21.1 ‘denn solche Äusserungen sind Imperativen unbedingt gleichzusetzen’: ‘nicht’, should be inserted before ‘unbedingt'(cf. οὐ γὰρ ἄντικρυς προστακτικαὶ αἱ τοιαῦται ἐκφοραί). The point is in fact that first-person exhortative sentences with a subjunctive (e.g. χαζώμεθ’ ἐφ’ ἵππων) cannot be equalled with straightforward imperative expressions, because of the inclusion of the subject among the people who receive the order.

24.10-13 ‘denn wenn autós mit kontrastiven ( antidiastellómenos) {Pronomina} in Juxtaposition steht, die Verben aber nicht gegensätzlichen, sondern absolute {d.h. nicht-kontrastive} ( apólutos) Referenten ( prósopon) anzeigen, wie sollte da nicht notwendigerwise {im Verb} der Referent des Pronomens fehlen, in dem die kontrastive Bedeutung ( ekphorá) liegt?’ — not an easy sentence, but B.’s supplement ‘im Verb’ adds to the confusion; ‘im Satz’ should be read.

28.6 ‘Auf tís antwortet … egó‘ich’, wie auch Arístarchos‘Aristarch’, aber { Arístarchos } zeigt unzählige Referenten an’. The correct supplement is { tis }, not, { Arístarchos }. tis, in Apollonius’ view, is not a pronoun exactly because it does not stand for a specific identifiable referent.

40.4 ‘Und die relationale ( prós ti) {d.h. nicht-kontrastive} Verwendung is generell ( genikós), aber die kontrastive ( antidiastaltikós) ist speziell ( idikós)’: I don’t really understand the meaning of this sentence, but surely prós ti) can only mean ‘kontrastive’.

42.1-2 πάλιν δὴ τὸ ἐμὲ λύσομαι πρὸς τὸ οὐκ ἄλλον διαστέλλεται’so steht wieder emè lúsomai‘ich werde mich loskaufen’ im Gegensatz zu ‘ouk allon, ‘niemanden sonst’.’ It would have been good to point out that the Homer example is not contrastive, as Dolon is not opposing himself to any other prisoner (Il. 10.378).

Notwithstanding its intrinsic merits, this is not a beautiful book to own. B. has evidently received little or no assistance at copy-editing stage, and the volume bears many signs of inadequate final revision. In certain sections I have counted up to an average of one misprint per page, and the Greek text has not been spared, with wrong breathings even when the breathing on a given word is the topic under discussion (at 5.2 ὀμώνυμος in place of the correct ὁμ). The running title, for example, reads Ἀπολλωνίου Ἀλεξάνδρεως throughout. Examples could multiply.

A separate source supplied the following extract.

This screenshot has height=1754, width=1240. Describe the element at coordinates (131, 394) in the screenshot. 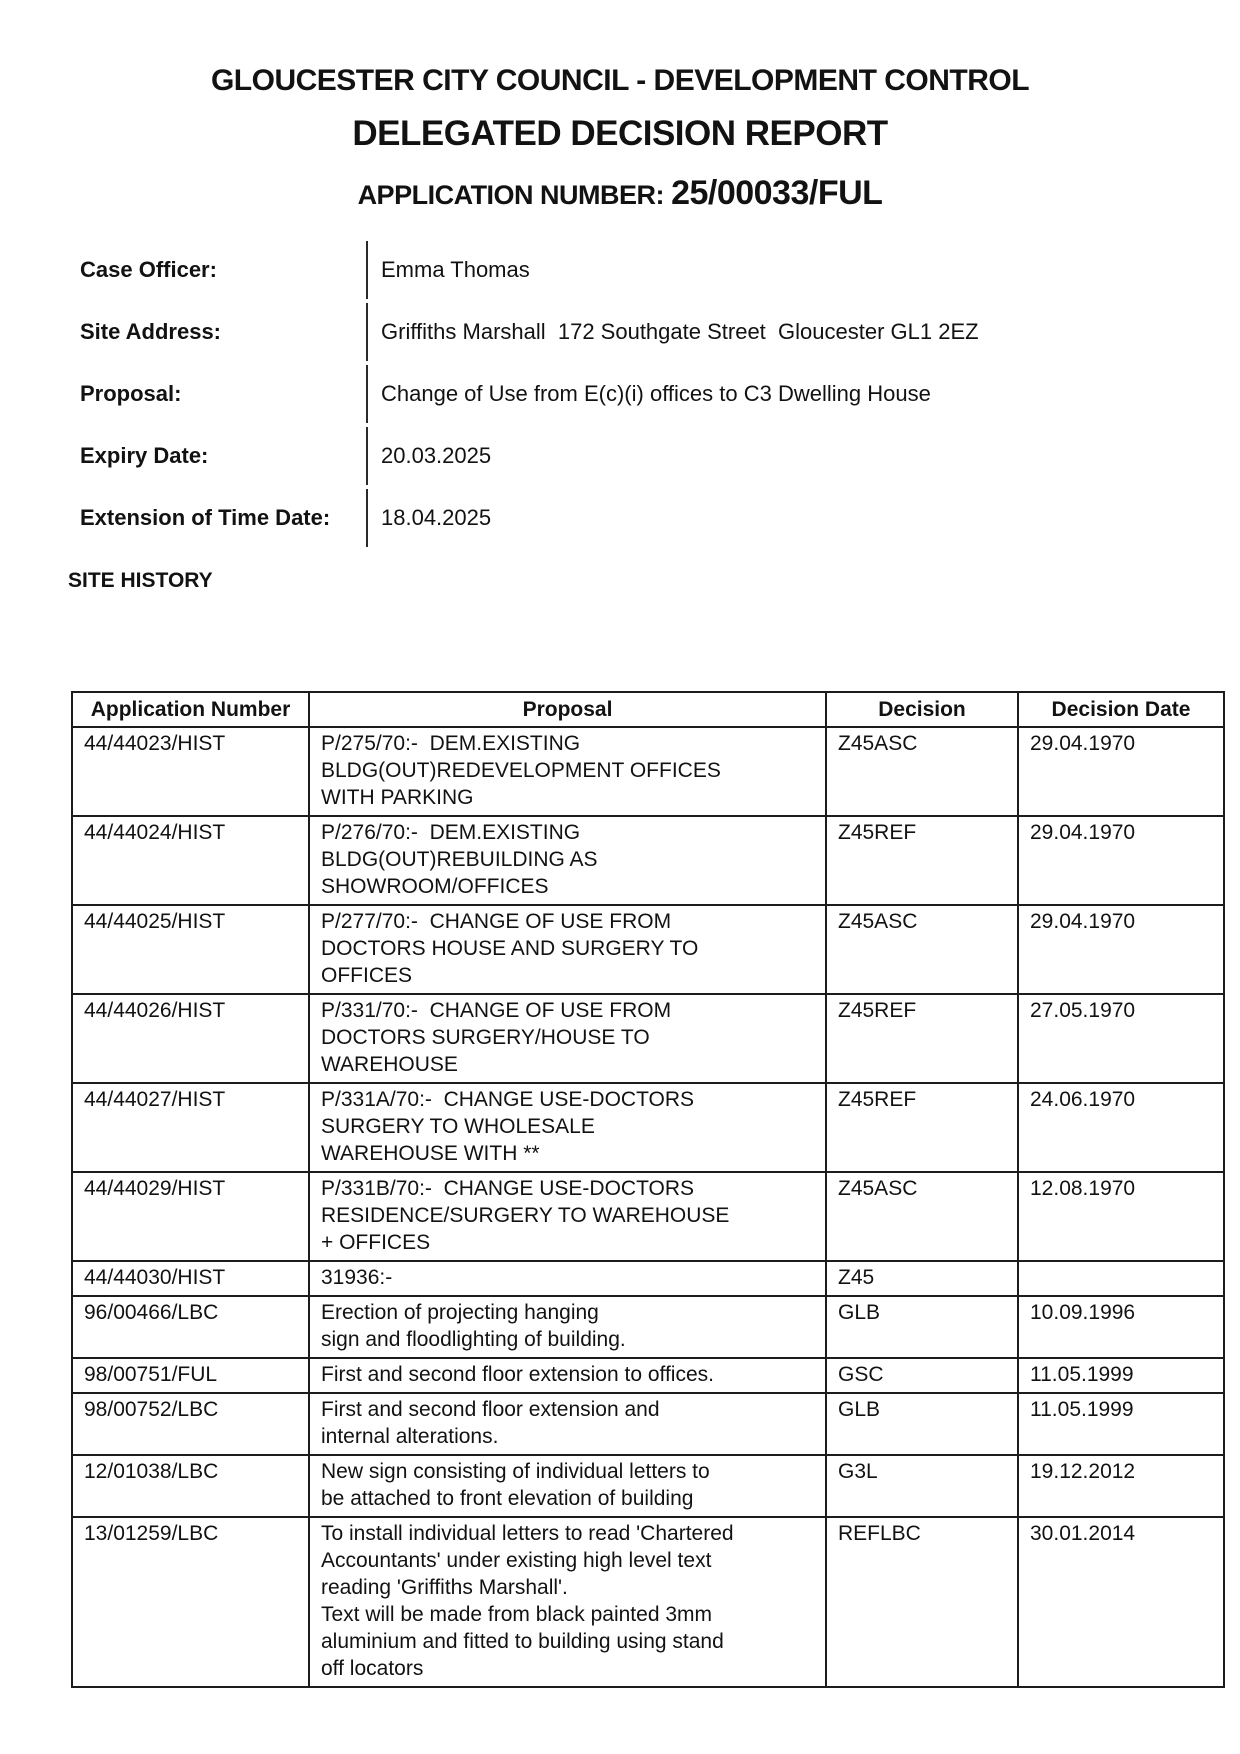

I see `proposal-label: Proposal:` at that location.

Despite this pervasive, somewhat disarming impression of negligence, the translation is remarkably correct and meticulous. The learning, energy, and intelligence that have gone into this book are admirable, with the most significant contributions residing in the translation, as well as in the introductory pages dealing with the significance and organization of Apollonius’ work (pp. 178-212). However, one cannot help the feeling that a book concentrating more exclusively on ‘On pronouns’, and more focussed on the difficulties, conceptual and formal, of the Greek text, would have been a more useful and more impressive contribution.